Links: More objections to halibut closure

Environment Fishery Links

Letters  and op ed opinions to various media continue, objecting to the early closure of the recreational halibut fishery.

Courier Islander
Robert Alcock

Halibut decision hurts economy, communities

While this decision will have a substantial impact on the economies of
hundreds of businesses and dozens of coastal communities that depend on
the recreational halibut fishery for economic activity, it might be
understandable if commercial quota holders were actually required to
utilize their licences and quota shares.

Northern View

Bruce Wishart

DFO fails Canadians with closure of the Halibut fishery

Even before the closure, DFO stopped a lot of people from booking trips this year by announcing their intent and creating massive uncertainty. DFO created this allocation system. They had no idea how it would work. They didn’t allow for growth, and they didn’t even have accurate information to begin with. They’ve created a situation where a publicly-owned resource is being bought and sold by private interests. None of it made any sense to begin with – as just one example, when the sport fishery didn’t catch their allocation the commercial fishery was allowed to fish it, but the reverse was not allowed.

US extends deadline for comments on Alaska halibut closure

521-areas2C_3A_sm.jpgThe United States National Marine Fisheries Service has extended the deadline for comments on its controversial Halibut Catch Sharing plan by 15 days until Sept. 21.

The NMFS made the announcement in a news release on Sept. 1.

There was increasing political pressure on the service to take another look at the proposal, which like parallel cutbacks along the British Columbia coast are raising fears of economic damage to the recreational halibut sector. In Canada, the Department of Fisheries and Oceans has closed the recreational halibut season as of midnight, Sept. 5.

The Seattle Times reported Sept. 1, “Rep. Craig Johnson, R-Anchorage, said the halibut-allocation plan proposed by the National Marine Fisheries Service, which could cut the bag limit for charter-boat anglers from two to one halibut, could have a tremendous impact on Alaska coastal communities that depend on tourism connected to sport fishing.”

In the news release, Natinal Atomspheric and Ocean Administration, the department that governs the NMFS, said.

The decision to extend the comment period comes following a visit to Alaska last month by NOAA Administrator Dr. Jane Lubchenco, who attended a luncheon in Homer with U.S. Senator Mark Begich to hear concerns and comments about the draft plan first hand from both charter and commercial halibut fishers.

 “Alaska fisheries have been among the healthiest and most sustainable in the world, and we are working to keep them that way for both recreational opportunities and the long-term economic benefit of Alaska fishermen and fishing communities,” said Dr. Lubchenco.
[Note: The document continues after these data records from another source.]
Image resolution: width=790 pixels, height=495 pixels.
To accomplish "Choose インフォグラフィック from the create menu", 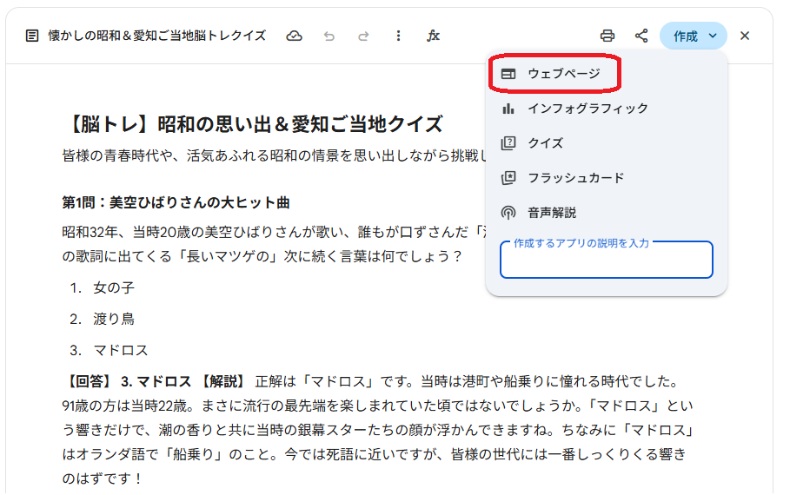I will coord(587,108).
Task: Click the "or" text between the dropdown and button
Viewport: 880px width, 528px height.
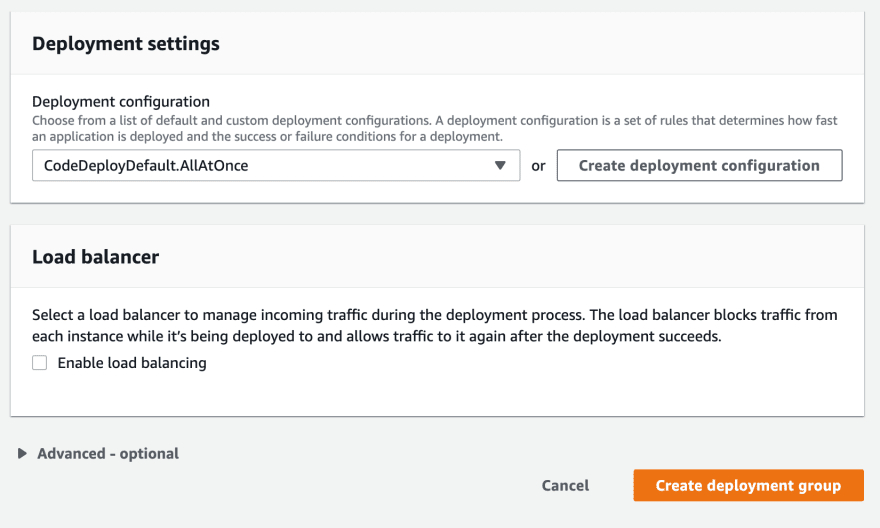Action: point(538,166)
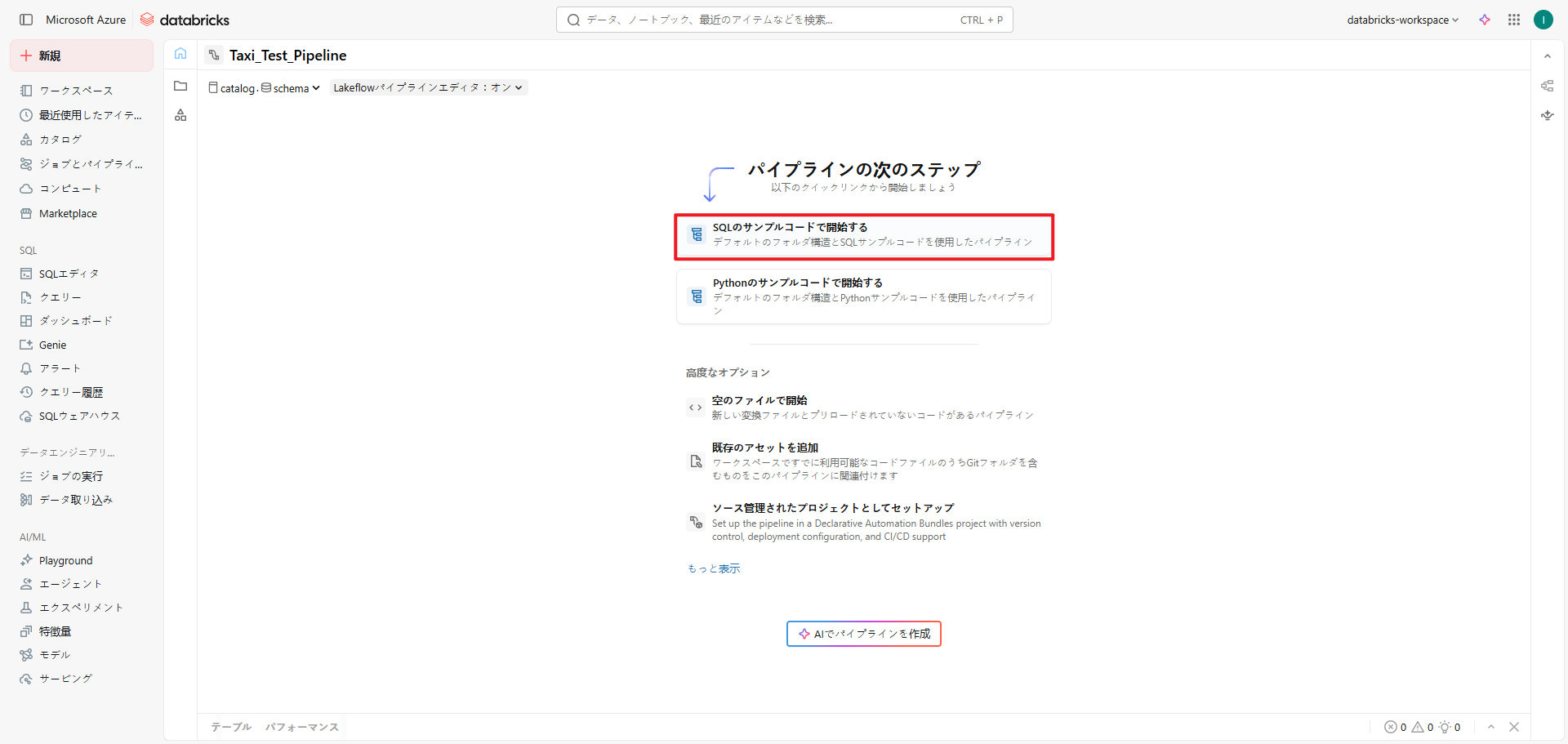Expand the bottom panel with chevron
This screenshot has width=1568, height=744.
(x=1491, y=727)
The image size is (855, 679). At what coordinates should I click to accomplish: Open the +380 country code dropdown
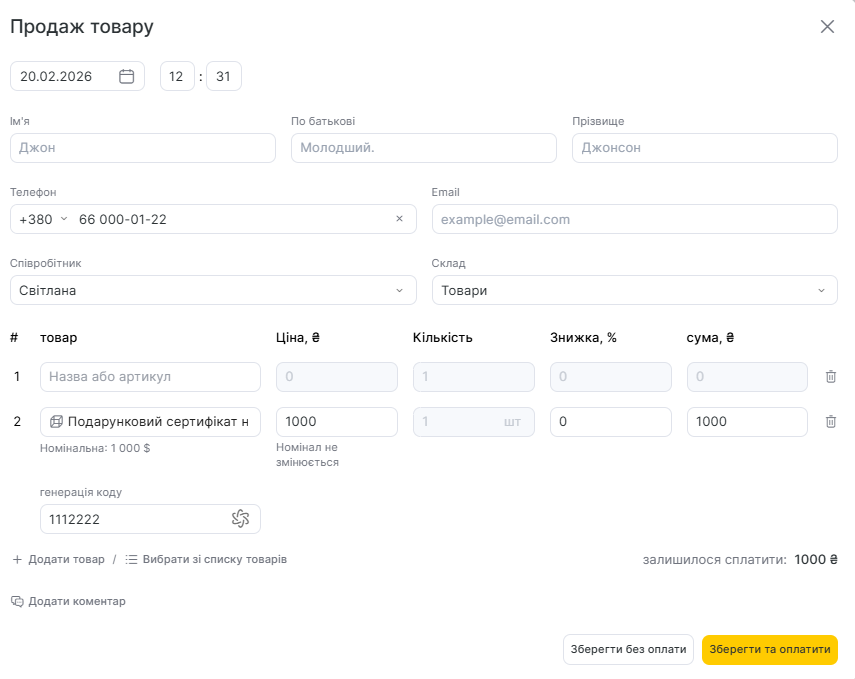point(43,219)
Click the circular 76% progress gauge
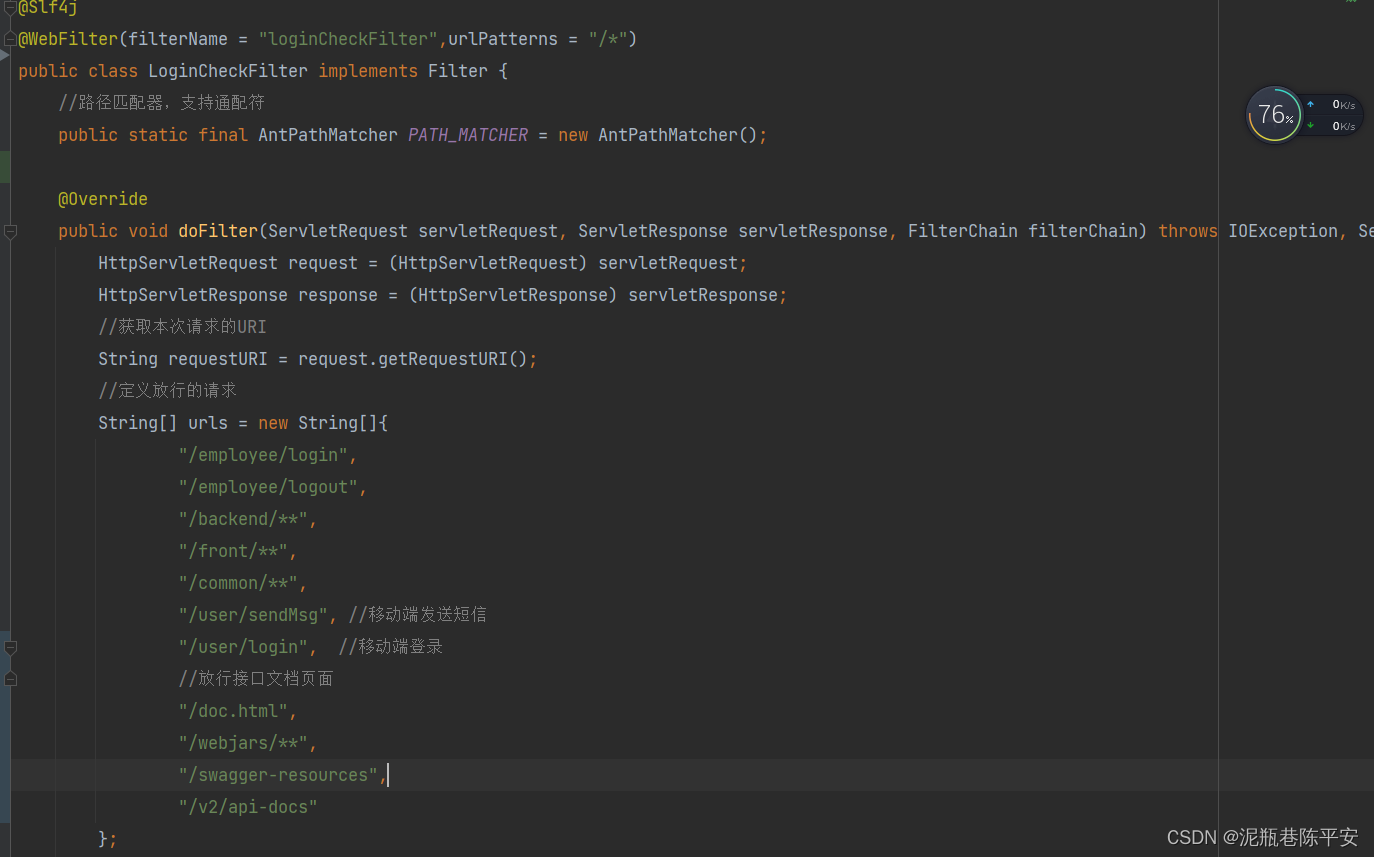 coord(1274,114)
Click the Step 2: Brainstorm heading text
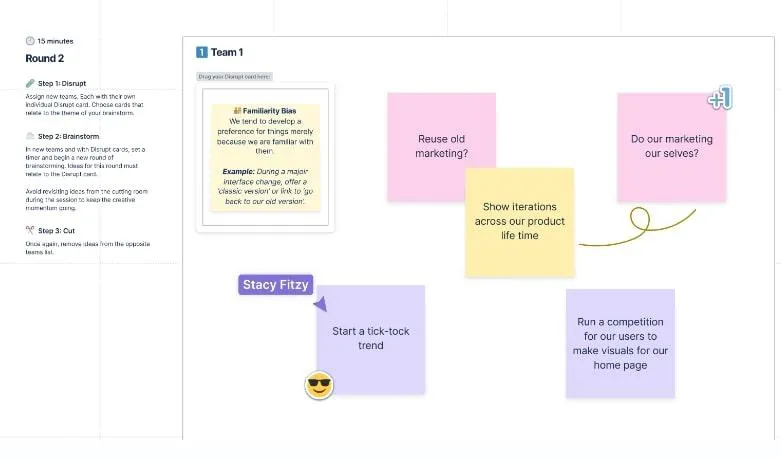 [x=68, y=136]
“During my recent trip to Alaska, I was honored to visit communities where the local economy is tied to the halibut fishery. I listened to the community’s concerns and I want to make sure that everyone has a chance to provide input in this public process of shaping the final halibut catch sharing plan.”

 “While we need a plan to keep all segments of the halibut fishery within catch limits to sustain and rebuild the stocks, charter fishermen raised several legitimate issues at the Homer meeting warranting further consideration,” Sen. Begich said. “While many fishermen have already submitted comments, this extension will allow additional time for fishermen still out on the water to make sure they are heard. I am pleased Dr. Lubchenco is taking action and responding to the comments we heard when we spoke to the Homer Chamber of Commerce.”

 

 NOAA says that the halibut stock in southeast Alaska and the central Gulf of Alaska has seen a steep decline in the past several years.
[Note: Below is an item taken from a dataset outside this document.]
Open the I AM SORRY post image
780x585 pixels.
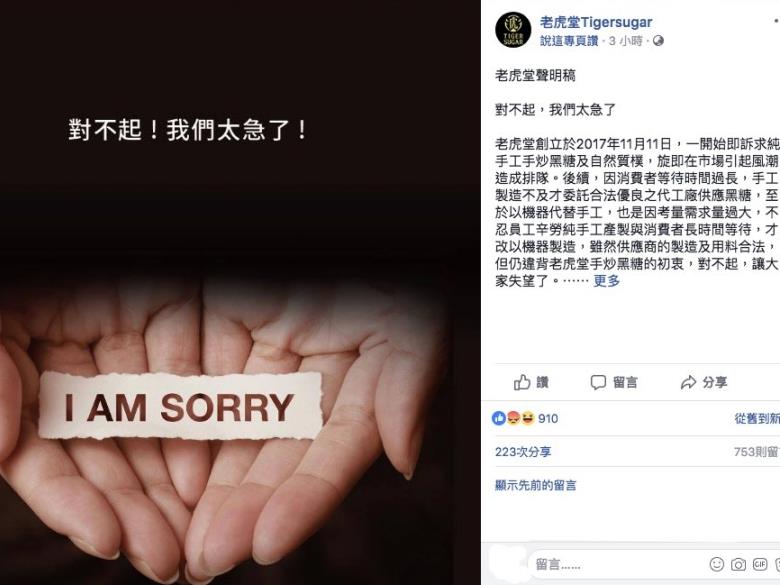tap(240, 292)
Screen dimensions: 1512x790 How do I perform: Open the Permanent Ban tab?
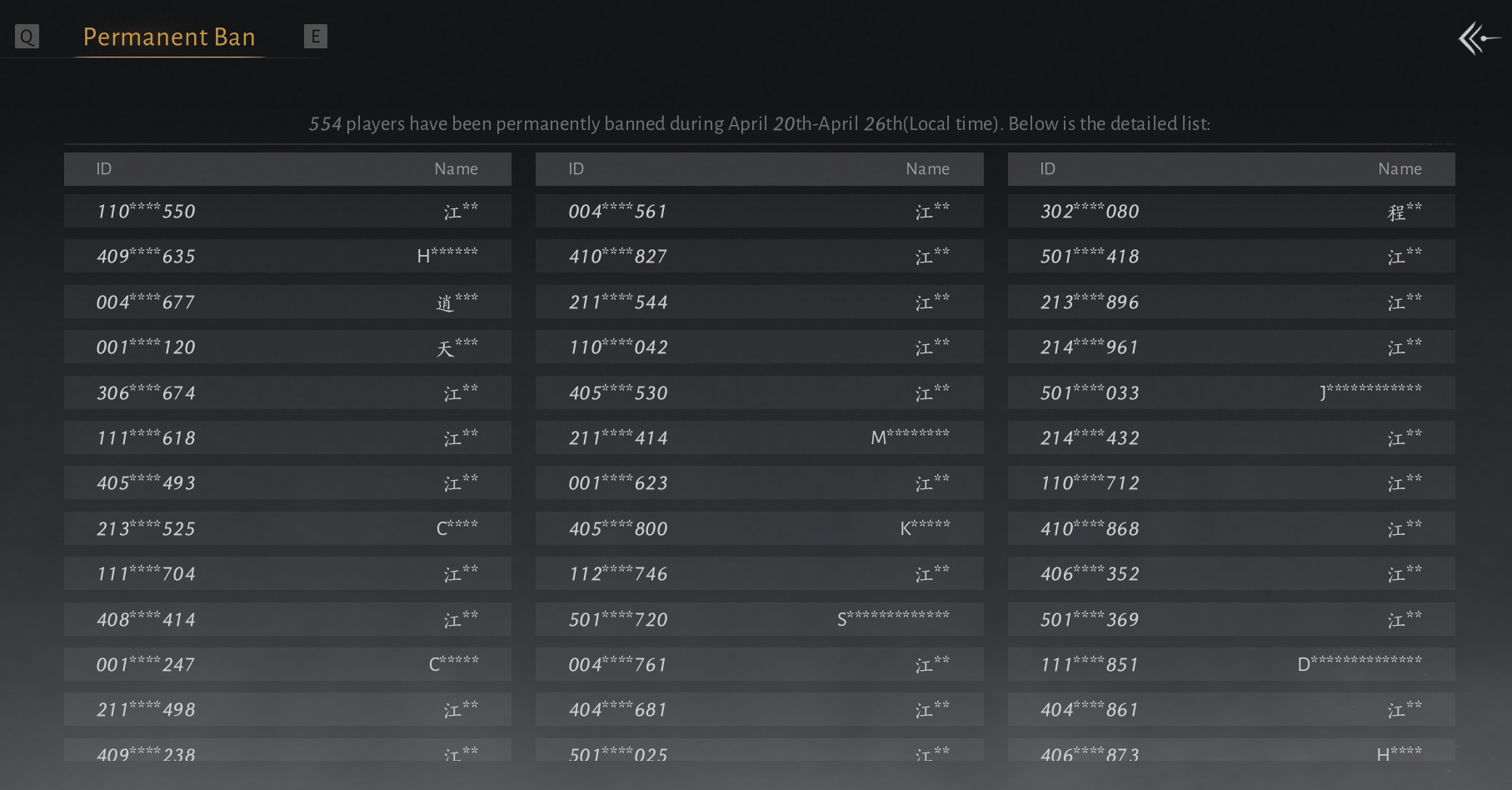(x=169, y=37)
The agency claims the proposed catch sharing plan is designed to foster a sustainable fishery by preventing overharvesting of halibut and would introduce provisions that provide flexibility for charter and commercial fishermen. It adds that the catch sharing plan “was shaped through an open and public process through the North Pacific Fishery Management Council, which recommended the rule to establish a clear allocation between the commercial and charter sectors that fish in southeast Alaska and the central Gulf of Alaska.”

 However, in protest meetings and letters to local media, the charter and recreational fishers in the state are saying that the council is dominated by the commercial interests and has been unfair to the charter and recreational fishery.
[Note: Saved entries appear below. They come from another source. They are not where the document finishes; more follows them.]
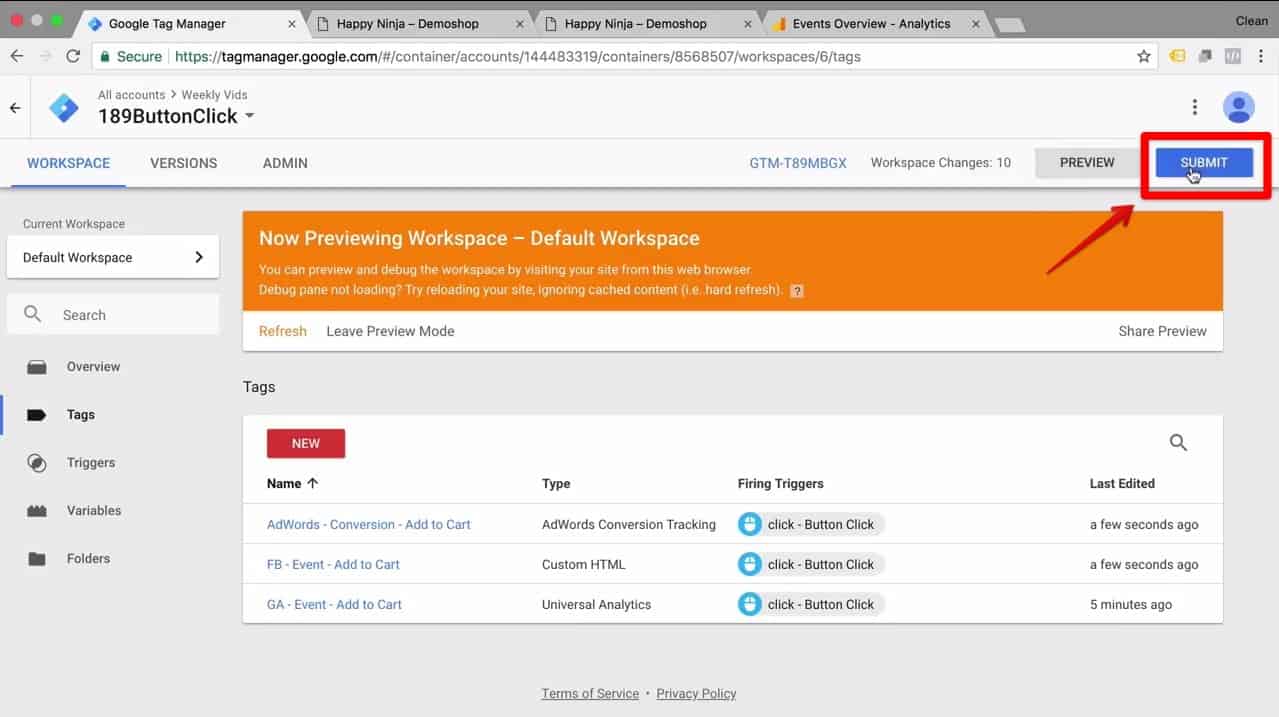Image resolution: width=1279 pixels, height=717 pixels.
Task: Click the bookmark star in the address bar
Action: coord(1143,57)
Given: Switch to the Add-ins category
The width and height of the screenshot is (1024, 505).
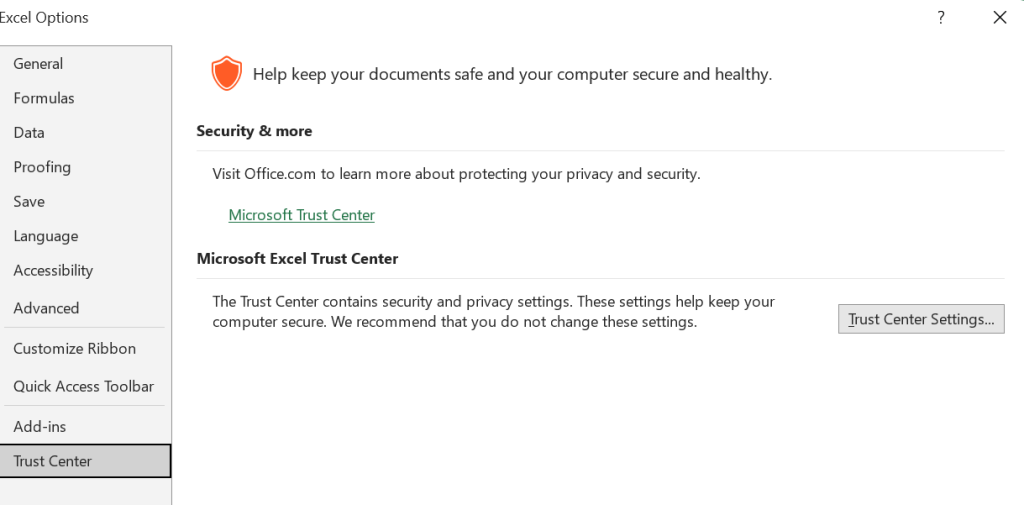Looking at the screenshot, I should click(x=40, y=427).
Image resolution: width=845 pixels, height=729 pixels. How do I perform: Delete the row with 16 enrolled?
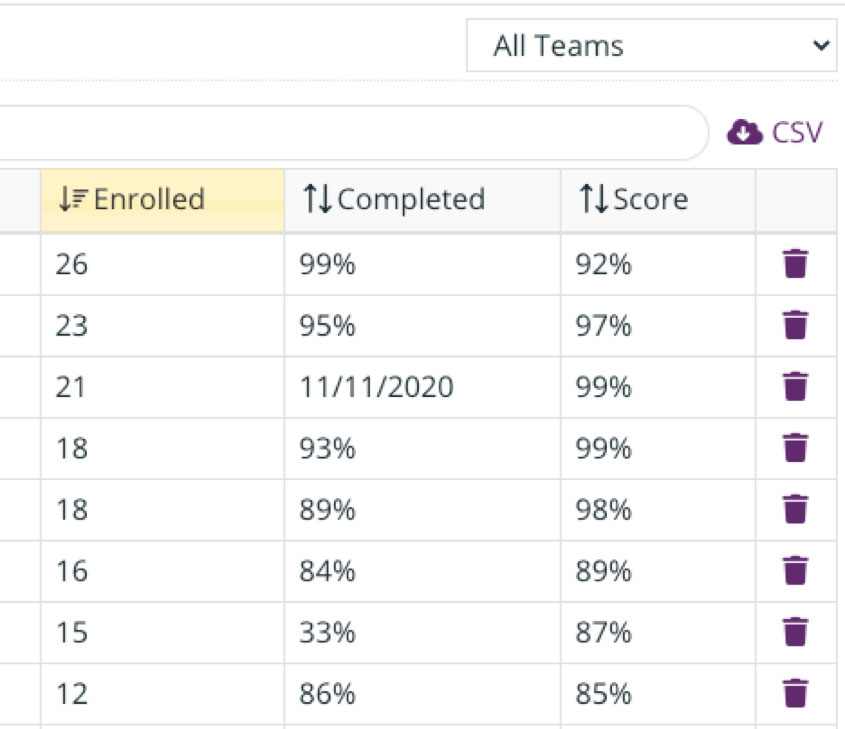click(x=795, y=571)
Link: Anger in Homer, Alaska over halibut allocation

Environment Fishery Halibut Link

There is growing anger to the north of us in Alaska, over halibut allocation policies by the US National Ocean and Atmospheric Administration.   If Kitimat is the centre of opposition by the recreational halibut sector in British Columbia, in Alaska, much of the opposition is in the town of Homer.

The Homer Tribune is reporting: Chamber members vote to oppose one-halibut rule

Business members of the Homer Chamber of Commerce voted Sunday night in favor of a letter to the National Marine Fisheries Service that asks for another look at how halibut are allocated…

Members request NMFS Catch Share Plan allocation to closely approximate the Guideline Harvest Level for Area 3A, the central Gulf of Alaska including Cook Inlet and Homer…

The Catch Share Plan proposal to reduce halibut take on chartered sport fishing boats is viewed as a measure that could damage the charter sport fishing industry in Homer as well as the town’s economy as a whole. That’s a problem for the whole town to deal with, since every bait shop, kayak rental and pottery shop is tied to it, business owners told the chamber….

“We have before us an issue that can break us,” said Jack Montgomery, owner of Rainbow Tours for the past 30 years. “This could tear our town apart.”

And an angry commercial fisherman, Erik Velsko, responds to the vote in this letter to the editor.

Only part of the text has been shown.